** Opening Provided entries block **

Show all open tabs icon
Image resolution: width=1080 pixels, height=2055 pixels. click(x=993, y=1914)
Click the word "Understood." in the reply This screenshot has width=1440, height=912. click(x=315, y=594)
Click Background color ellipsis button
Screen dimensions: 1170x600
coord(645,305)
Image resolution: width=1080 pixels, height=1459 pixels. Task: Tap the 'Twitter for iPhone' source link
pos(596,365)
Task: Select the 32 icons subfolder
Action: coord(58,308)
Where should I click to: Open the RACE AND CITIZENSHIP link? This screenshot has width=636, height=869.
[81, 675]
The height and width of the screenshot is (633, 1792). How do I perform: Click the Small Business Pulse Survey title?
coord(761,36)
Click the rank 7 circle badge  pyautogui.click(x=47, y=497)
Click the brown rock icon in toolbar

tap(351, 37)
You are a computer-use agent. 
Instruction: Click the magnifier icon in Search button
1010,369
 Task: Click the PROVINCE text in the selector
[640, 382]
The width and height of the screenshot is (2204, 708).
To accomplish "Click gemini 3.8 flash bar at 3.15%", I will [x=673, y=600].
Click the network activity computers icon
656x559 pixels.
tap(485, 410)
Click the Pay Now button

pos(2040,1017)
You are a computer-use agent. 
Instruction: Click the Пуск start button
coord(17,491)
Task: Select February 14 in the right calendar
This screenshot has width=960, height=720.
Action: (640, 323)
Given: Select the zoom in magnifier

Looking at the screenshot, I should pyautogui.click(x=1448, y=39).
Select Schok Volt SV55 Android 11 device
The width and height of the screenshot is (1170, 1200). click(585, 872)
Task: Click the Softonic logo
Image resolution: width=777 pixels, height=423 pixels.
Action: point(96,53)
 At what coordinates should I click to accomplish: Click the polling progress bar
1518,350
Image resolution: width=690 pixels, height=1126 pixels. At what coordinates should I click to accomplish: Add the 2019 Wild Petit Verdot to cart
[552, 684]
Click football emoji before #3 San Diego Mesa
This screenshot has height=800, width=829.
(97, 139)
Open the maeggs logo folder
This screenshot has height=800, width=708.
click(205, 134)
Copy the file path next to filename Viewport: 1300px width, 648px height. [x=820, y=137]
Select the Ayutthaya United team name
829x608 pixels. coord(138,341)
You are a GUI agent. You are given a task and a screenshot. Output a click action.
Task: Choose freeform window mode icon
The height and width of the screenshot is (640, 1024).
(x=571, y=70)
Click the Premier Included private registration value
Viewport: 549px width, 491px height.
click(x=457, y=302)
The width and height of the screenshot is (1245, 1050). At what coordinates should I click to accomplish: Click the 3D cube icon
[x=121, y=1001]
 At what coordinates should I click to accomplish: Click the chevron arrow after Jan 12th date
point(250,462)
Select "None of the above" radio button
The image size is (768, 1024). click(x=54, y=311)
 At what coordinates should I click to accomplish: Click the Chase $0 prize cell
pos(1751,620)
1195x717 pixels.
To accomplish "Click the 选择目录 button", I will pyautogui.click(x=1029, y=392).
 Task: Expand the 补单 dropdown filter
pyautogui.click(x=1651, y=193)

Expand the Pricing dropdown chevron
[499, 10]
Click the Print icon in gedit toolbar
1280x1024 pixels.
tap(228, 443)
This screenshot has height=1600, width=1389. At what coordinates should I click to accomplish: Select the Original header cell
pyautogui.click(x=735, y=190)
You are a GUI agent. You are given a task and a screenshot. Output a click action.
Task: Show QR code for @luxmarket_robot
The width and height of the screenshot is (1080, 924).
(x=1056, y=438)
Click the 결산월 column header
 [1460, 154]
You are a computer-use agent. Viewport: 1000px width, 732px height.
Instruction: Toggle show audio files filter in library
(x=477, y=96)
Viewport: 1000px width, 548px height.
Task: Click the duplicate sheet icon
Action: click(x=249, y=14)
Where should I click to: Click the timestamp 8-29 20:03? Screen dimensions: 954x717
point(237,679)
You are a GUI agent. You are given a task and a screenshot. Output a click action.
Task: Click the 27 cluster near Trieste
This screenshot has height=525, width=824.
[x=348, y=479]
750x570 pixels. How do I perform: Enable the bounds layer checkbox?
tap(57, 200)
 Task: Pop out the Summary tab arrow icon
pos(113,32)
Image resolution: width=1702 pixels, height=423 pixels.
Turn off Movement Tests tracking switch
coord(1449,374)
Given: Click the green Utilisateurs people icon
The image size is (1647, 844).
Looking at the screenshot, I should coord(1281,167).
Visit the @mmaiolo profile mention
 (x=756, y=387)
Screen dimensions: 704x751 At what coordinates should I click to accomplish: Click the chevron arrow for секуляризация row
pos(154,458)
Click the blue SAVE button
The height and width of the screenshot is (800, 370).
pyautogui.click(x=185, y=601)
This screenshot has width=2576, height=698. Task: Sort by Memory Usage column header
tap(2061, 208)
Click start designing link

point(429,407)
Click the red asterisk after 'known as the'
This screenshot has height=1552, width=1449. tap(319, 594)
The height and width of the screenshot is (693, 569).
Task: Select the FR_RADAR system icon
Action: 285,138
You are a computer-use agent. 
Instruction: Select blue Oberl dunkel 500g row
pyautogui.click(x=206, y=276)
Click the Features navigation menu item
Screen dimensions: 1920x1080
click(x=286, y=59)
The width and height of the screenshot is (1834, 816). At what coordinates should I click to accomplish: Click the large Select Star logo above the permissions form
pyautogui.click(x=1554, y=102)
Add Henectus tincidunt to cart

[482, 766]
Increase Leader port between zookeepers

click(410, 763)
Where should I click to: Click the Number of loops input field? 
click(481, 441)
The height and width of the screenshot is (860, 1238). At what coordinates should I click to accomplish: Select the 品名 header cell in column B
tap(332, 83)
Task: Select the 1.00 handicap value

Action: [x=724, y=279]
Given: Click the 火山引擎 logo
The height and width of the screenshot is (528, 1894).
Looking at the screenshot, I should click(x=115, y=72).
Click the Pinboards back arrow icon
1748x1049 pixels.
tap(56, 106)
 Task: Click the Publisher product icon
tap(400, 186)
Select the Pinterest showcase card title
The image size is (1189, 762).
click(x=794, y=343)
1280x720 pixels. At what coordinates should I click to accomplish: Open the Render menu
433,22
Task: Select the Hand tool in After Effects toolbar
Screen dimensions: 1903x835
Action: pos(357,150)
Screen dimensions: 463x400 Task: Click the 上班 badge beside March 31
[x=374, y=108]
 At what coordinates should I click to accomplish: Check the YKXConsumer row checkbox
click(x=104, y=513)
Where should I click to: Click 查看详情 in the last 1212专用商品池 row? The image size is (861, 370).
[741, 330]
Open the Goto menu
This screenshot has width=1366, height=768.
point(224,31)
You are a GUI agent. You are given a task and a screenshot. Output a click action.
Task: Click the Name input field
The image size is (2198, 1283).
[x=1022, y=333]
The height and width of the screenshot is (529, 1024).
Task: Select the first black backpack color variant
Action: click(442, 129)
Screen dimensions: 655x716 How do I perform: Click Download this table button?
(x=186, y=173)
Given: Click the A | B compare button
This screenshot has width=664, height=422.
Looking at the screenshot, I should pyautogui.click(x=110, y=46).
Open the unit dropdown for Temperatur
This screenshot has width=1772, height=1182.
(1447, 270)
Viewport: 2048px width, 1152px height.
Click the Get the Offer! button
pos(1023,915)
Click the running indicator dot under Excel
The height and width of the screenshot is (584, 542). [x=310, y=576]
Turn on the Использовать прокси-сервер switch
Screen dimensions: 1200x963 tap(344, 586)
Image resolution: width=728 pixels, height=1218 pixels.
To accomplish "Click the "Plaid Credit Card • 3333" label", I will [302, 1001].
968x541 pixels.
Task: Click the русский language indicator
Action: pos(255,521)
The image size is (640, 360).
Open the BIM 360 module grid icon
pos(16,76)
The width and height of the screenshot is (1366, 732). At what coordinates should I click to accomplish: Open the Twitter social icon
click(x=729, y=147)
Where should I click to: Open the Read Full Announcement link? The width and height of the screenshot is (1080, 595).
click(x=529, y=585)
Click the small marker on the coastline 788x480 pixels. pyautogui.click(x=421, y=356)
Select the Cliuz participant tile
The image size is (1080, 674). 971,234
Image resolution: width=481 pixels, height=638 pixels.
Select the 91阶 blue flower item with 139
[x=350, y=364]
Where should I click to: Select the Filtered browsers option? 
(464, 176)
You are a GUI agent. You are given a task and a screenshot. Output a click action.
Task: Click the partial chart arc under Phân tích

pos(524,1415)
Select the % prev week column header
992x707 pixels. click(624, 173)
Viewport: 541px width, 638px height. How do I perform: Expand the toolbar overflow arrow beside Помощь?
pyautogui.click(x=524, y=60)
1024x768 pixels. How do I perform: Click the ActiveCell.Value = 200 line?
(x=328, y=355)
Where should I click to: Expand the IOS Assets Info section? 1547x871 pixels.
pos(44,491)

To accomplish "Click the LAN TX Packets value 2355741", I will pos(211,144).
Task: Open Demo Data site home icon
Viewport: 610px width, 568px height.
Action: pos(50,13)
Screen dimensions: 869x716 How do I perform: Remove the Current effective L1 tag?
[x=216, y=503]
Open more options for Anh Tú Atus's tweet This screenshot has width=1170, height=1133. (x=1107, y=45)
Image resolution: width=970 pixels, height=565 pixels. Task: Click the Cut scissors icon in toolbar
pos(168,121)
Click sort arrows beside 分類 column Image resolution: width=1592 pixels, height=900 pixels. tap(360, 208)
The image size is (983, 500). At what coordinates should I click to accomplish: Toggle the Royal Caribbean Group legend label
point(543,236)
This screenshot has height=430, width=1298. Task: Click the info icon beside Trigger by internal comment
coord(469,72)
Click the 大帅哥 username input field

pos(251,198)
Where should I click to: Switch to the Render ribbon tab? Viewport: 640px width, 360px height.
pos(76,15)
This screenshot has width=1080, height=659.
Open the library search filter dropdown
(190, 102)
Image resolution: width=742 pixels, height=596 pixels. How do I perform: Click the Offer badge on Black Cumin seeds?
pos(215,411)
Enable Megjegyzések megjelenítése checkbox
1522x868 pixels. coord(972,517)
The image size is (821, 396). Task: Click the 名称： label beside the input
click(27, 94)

** Closing Provided entries block **

Required action » Only the lines above from the line containing "The image size is (2198, 1283)." through the line containing "Given: Click the A | B compare button" should be retyped, exactly and with both ends included.

Solution for this task »
The image size is (2198, 1283).
[x=1022, y=333]
The height and width of the screenshot is (529, 1024).
Task: Select the first black backpack color variant
Action: click(442, 129)
Screen dimensions: 655x716 How do I perform: Click Download this table button?
(x=186, y=173)
Given: Click the A | B compare button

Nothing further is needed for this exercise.